There’s nothing as enjoyable as settling in front of a fireplace with a warm mug of hot cocoa and a sugar cooking with frosting to put you in the holiday spirit. Unless, of course, you are intolerance to cocoa or sugar. All too often, those living with food intolerances have to be picky and even miss out on the holiday cheer because they are trying to avoid a reaction. The holidays can be a tricky time for those with food intolerances, but it doesn’t have to be that way. You can enjoy the holiday all the same!
How to enjoy the holidays with food intolerances
A lot of people who are used to doing things a certain way don’t understand that they can find alternatives that don’t require them to miss out on the holiday treats and meals entirely. Here are some ways to make it work for you.

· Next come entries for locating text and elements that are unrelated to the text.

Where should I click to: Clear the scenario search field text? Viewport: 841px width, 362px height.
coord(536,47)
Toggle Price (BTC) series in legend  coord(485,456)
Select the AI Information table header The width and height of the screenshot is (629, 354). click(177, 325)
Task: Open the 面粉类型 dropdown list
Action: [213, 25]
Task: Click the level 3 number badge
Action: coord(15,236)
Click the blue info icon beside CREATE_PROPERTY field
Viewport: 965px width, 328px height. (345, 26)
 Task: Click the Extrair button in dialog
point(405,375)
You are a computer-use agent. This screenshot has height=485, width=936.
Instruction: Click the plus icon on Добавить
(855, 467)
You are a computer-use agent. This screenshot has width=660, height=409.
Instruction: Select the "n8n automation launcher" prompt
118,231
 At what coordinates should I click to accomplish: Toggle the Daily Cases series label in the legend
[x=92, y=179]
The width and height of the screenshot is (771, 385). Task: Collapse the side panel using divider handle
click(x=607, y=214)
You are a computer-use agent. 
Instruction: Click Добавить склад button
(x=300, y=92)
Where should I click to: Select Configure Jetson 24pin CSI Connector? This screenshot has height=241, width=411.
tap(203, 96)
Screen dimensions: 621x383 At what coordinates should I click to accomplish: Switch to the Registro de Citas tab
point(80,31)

- Consider bringing your own treats: The easiest way to make sure that you can eat at least one treat on the treat table is to bring your own. Not only will the host appreciate another treat to offer guests, but it also gives other people the reminder that you have special dietary concerns and that holiday treats can still taste as great as other kinds of treats.
- Enjoy just a nibble of intolerant foods: If you know for sure that something has “bad” food ingredients in it, but you really, really want to have some, just monitor your amount. Remember, eating something that you are intolerant to will not hurt you. It will just make you feel uncomfortable. Basing the amount on the severity of the intolerance, enjoy a few nibbles of your favourite treat and feel the relief that you are craving!
- Let people know about your intolerances: Another way to make sure that your needs are met as much as possible is to tell those around you that you have them. Not only can they take that into account when making food and treats, but they’ll also be more than likely to let you know in advance what does or doesn’t have intolerant ingredients in it.
Be wary of hidden food intolerances
Since the holiday often brings unknown foods and even alternate recipes to your table, you’ll want to take a moment to consider any food intolerant ingredients that may be present. If possible, ask the person who made it. If not, consider bringing along your favourite dietary aids that usually help in case of unplanned symptoms. If you really don’t want to deal with a reaction, just avoid anything you aren’t entirely sure about or have a tiny little sample of it first to see.
The holidays don’t have to be a time of avoidance or missing out even if you are someone who is living with food intolerances. Just try to be careful when you can and always make sure you are prepared for symptoms even from foods you normally would be able to eat problem-free. Bring on the alternative sugar cookies and hot cocoa!